## [Your goal]
Between the line containing "Viewport: 851px width, 382px" and the line containing "Click the Baichuan-7B row label" lies a run of lines; give that run again exactly, with both of those lines, and nothing else from the entries below.

## [Materials provided]
-------
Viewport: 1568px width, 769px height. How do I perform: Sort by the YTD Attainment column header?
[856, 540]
-------
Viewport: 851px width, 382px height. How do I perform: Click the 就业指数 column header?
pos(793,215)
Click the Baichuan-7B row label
-------
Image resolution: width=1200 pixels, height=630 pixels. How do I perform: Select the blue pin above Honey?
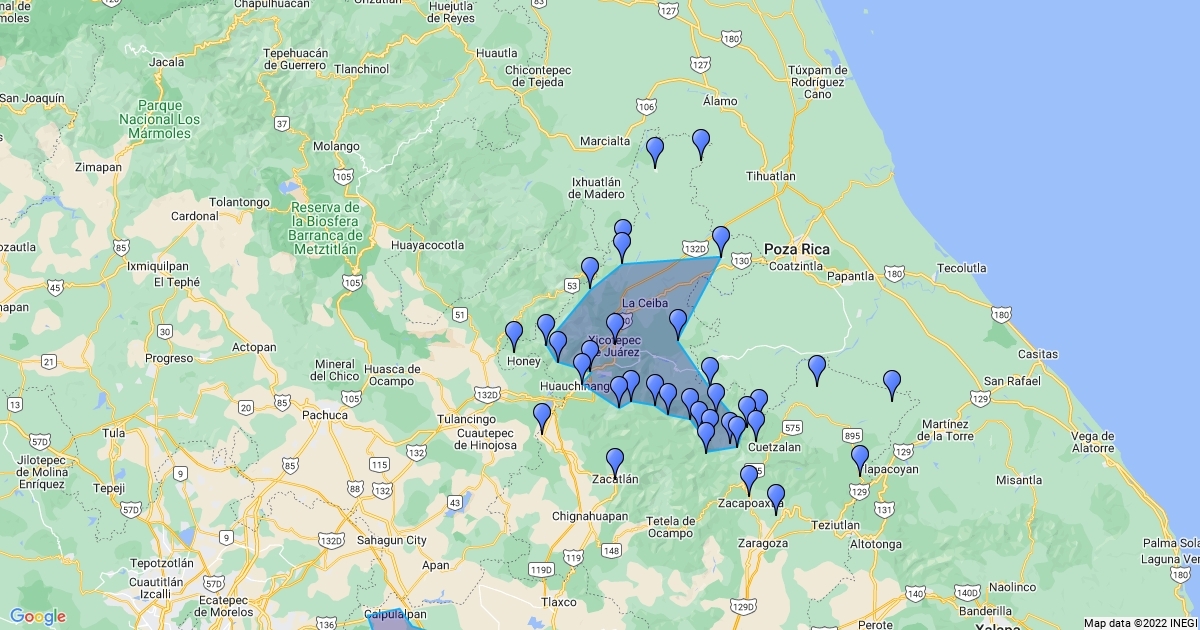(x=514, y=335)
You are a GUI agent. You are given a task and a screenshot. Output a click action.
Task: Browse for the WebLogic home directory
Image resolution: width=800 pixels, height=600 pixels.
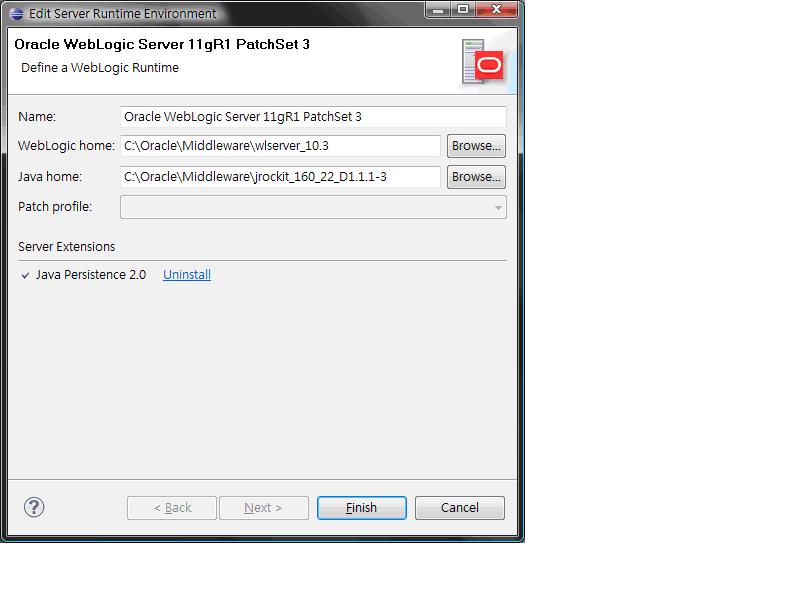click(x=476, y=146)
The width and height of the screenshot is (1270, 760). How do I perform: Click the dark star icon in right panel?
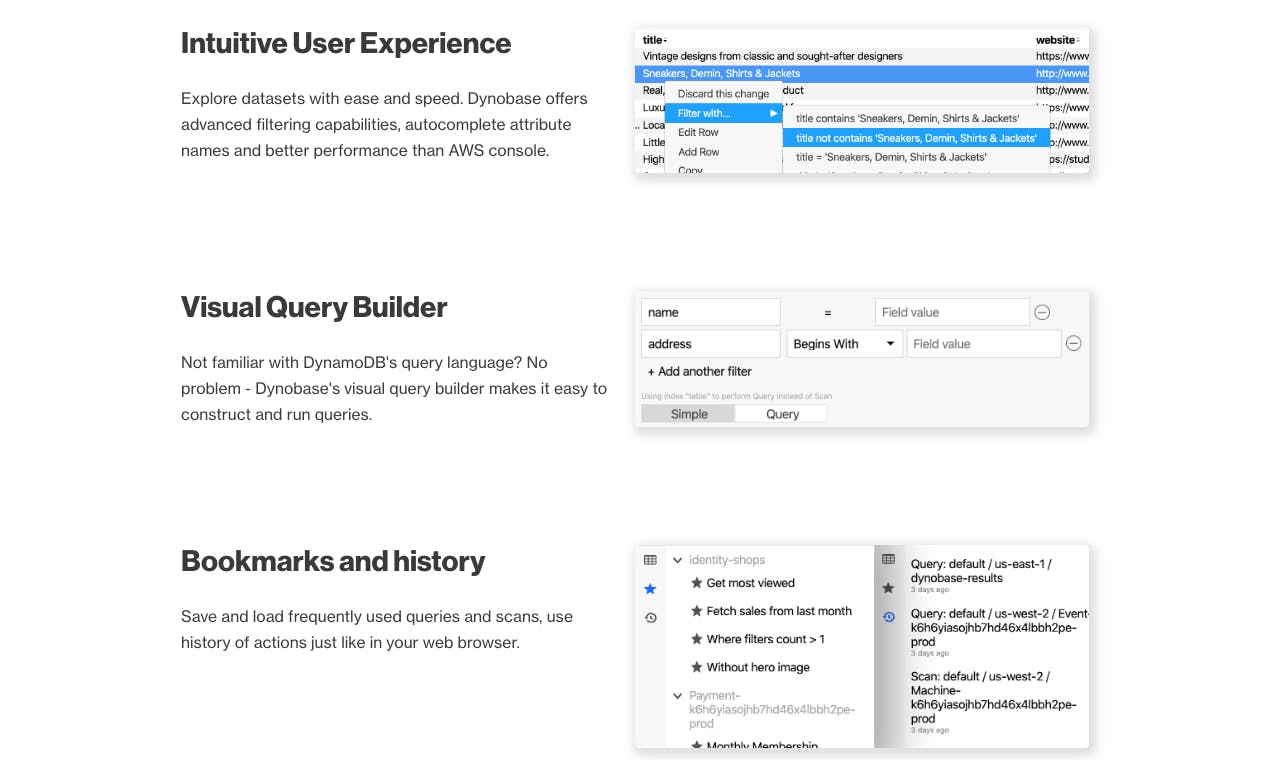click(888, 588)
-------
## [Finished task]
Viewport: 851px width, 382px height. How do I perform: Click the 就业指数 column header?
pos(793,215)
Click the Baichuan-7B row label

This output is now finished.